Kroner B L, Rosenberg P S, Aledort L M, Alvord W G, Goedert J J
Research Triangle Institute, Rockville, MD 20852.
J Acquir Immune Defic Syndr (1988). 1994 Mar;7(3):279-86.
We studied human immunodeficiency virus type 1 (HIV-1) infection incidence over time in a 16-center cohort of hemophiliacs in the United States and Europe and estimated the most likely date of seroconversion for all seropositive subjects. Five U.S. centers enrolled subjects independent of HIV-1 status, whereas 11 centers preferentially included seropositive subjects. We obtained unbiased estimates of HIV-1 infection incidence rates from the five centers and estimated dates of seroconversion from the distribution seen among seropositives from all centers. In the five-center cohort, infection incidence began in 1978, peaked in October 1982 at 22 infections per 100 person-years at risk, and declined to 4 per 100 person-years by July 1984. Few infections occurred after 1987, and by that time, 50% of the cohort had become infected. Median seroconversion dates for subgroups of all seropositives ranged from July 1980 to December 1983, depending on the dose and type of factor concentrate. Median dates in Europe ranged from September 1981 to March 1983 and reflected the use of products manufactured from American plasma. Infection incidence apparently peaked about the same time that public health interventions were introduced to reduce transmission. These interventions, including heat treatment of factor concentrates and deferral of high-risk donors, have prevented HIV-1 infection from becoming endemic among younger birth cohorts of persons with hemophilia.

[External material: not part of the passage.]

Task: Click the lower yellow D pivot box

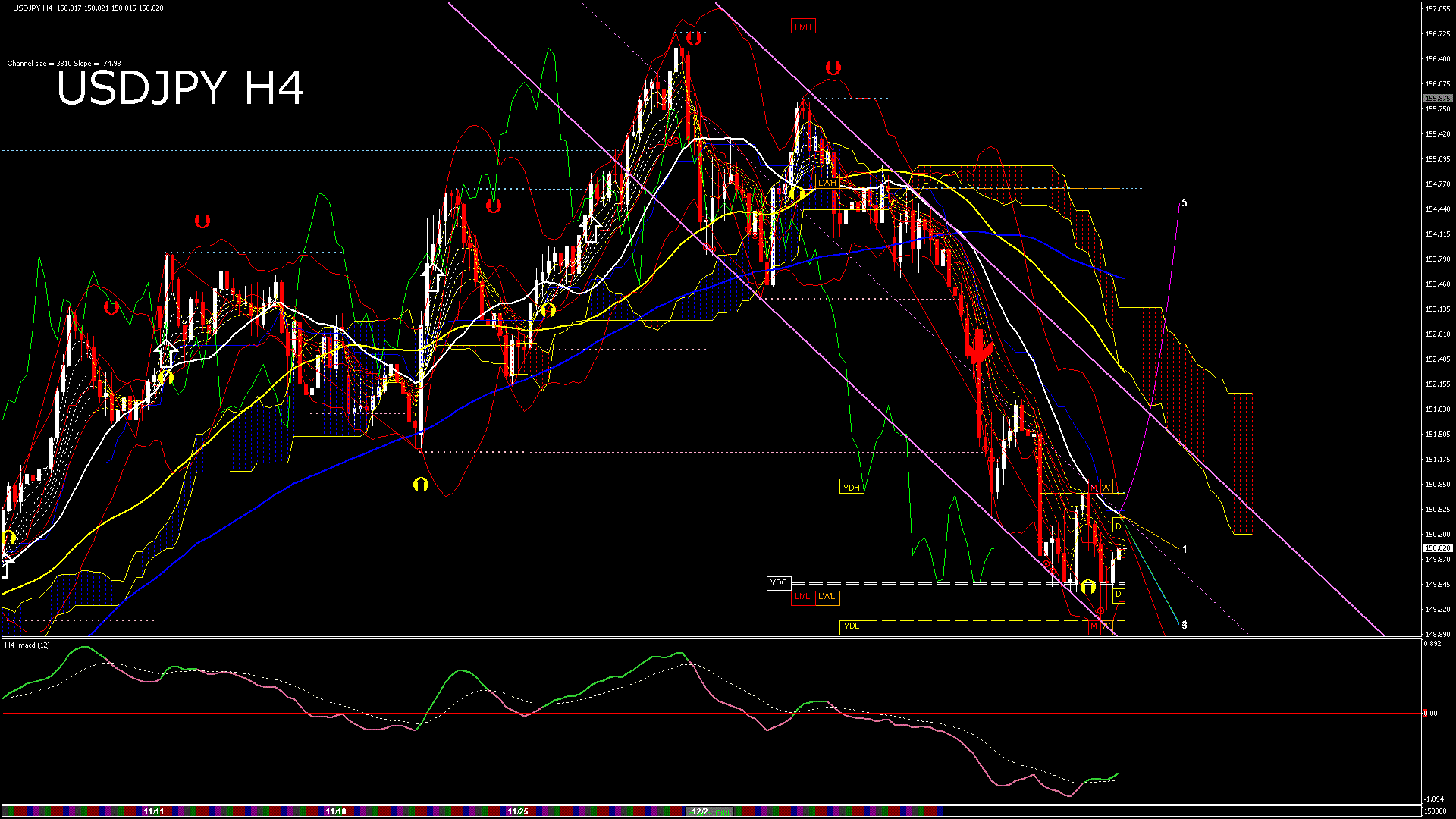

我们在美国和欧洲的一个由16个中心组成的血友病患者队列中,研究了1型人类免疫缺陷病毒(HIV-1)感染发生率随时间的变化情况,并估算了所有血清学阳性受试者最可能的血清转化日期。美国的5个中心招募受试者时不考虑其HIV-1感染状态,而11个中心则优先纳入血清学阳性受试者。我们从这5个中心获得了HIV-1感染发生率的无偏估计值,并根据所有中心血清学阳性受试者的分布情况估算了血清转化日期。在这个5中心队列中,感染发生率始于1978年,1982年10月达到峰值,每100人年有22例感染,到1984年7月降至每100人年4例。1987年后很少有感染发生,到那时,该队列中有50%的人已被感染。所有血清学阳性亚组的血清转化日期中位数在1980年7月至1983年12月之间,具体取决于凝血因子浓缩物的剂量和类型。欧洲的中位数日期在1981年9月至1983年3月之间,反映了使用从美国血浆制成的产品的情况。感染发生率明显在引入公共卫生干预措施以减少传播的大致同一时间达到峰值。这些干预措施,包括对凝血因子浓缩物进行热处理和推迟高危献血者献血,已防止HIV-1感染在血友病患者较年轻出生队列中成为地方病。